The European Union has no plans to revise the $60 price cap imposed on Russian oil exports even though Russian crude is selling above the cap.
"There is no movement currently in the Council [of the European Union] with the oil price cap," an unnamed diplomat from the Baltics told Energy Intelligence.
The news outlet noted that officially, the price cap is subject to review once every two months, in order to ensure it is 5% below the market price for Urals.
Russia’s flagship Urals crude blend traditionally sells at a discount to Brent, with that discount widening after the imposition of a price cap on all Russian oil exports as part of a sanction push following the invasion of Ukraine.
In the past few weeks, however, the discount between Urals and Brent has been narrowing, until this month, when it topped $60. At the time of writing, Urals was trading above $63 per barrel.
The Wall Street Journal noted in a report that this price rebound for Urals was evidence that Russia had adjusted to the sanction regime. It would also mean Russia’s oil export revenues would move higher, preventing which was one of the main goals of the price cap. The other goal was to keep global markets well supplied with oil.

PROBLEM DETAILS =
In the oil price cap article, how often is the cap officially subject to review?

MATERIAL PROVIDED =
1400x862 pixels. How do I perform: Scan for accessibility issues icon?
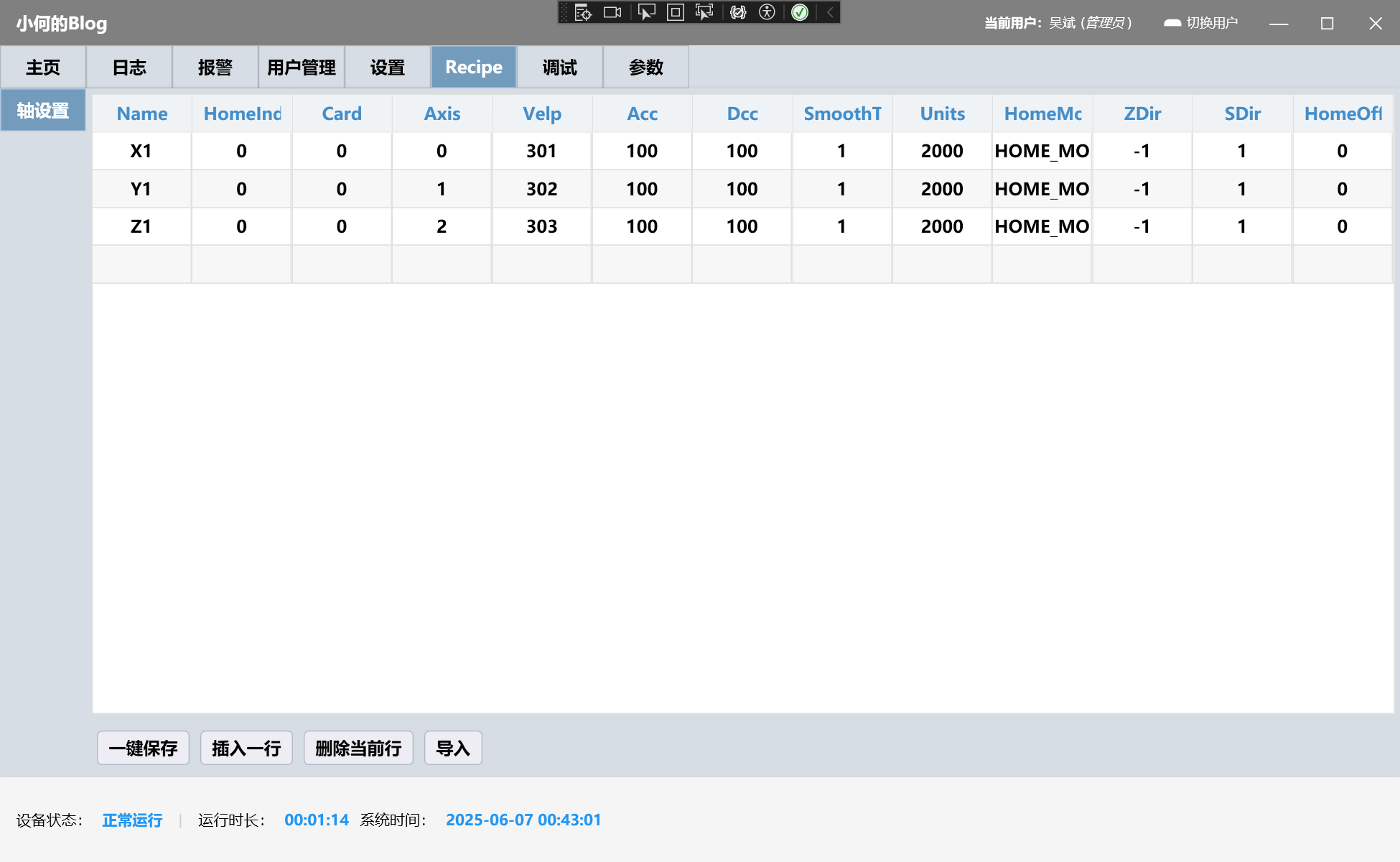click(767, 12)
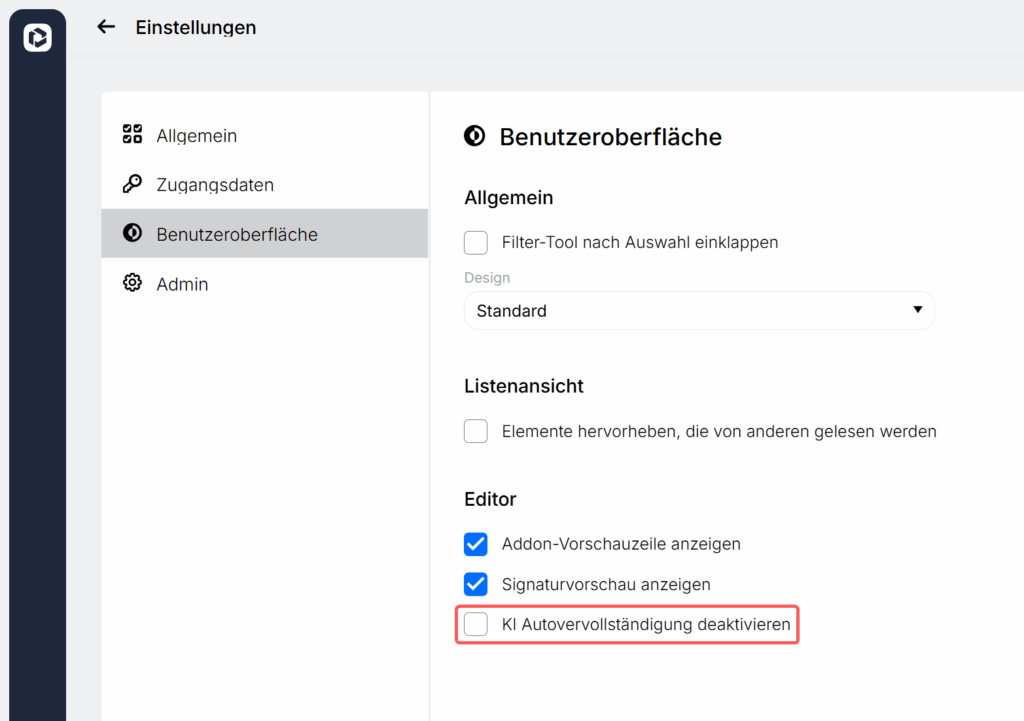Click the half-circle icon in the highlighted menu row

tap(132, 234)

ANSWER TO THE PROBLEM =
Once every two months.